[Stored data entries]

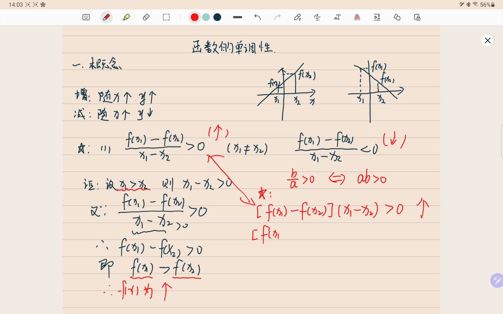Select the red color swatch
This screenshot has width=503, height=314.
[194, 17]
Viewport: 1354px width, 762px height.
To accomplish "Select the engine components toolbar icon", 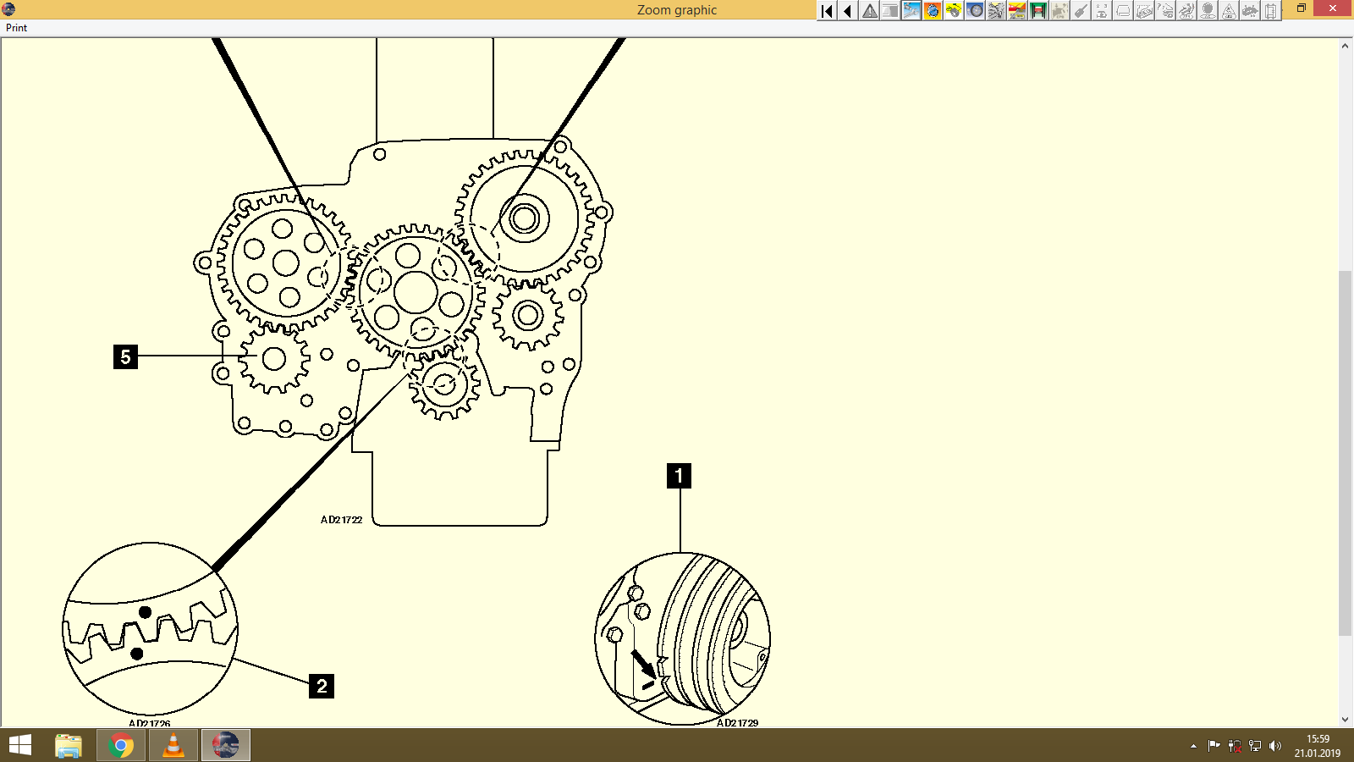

### Goal of the exercise
Set down nothing but the lines from the one containing "Viewport: 1354px width, 762px height." to the final line above, both included, with every picture left out.

### Exercise response
Viewport: 1354px width, 762px height.
To accomplish "Select the engine components toolbar icon", 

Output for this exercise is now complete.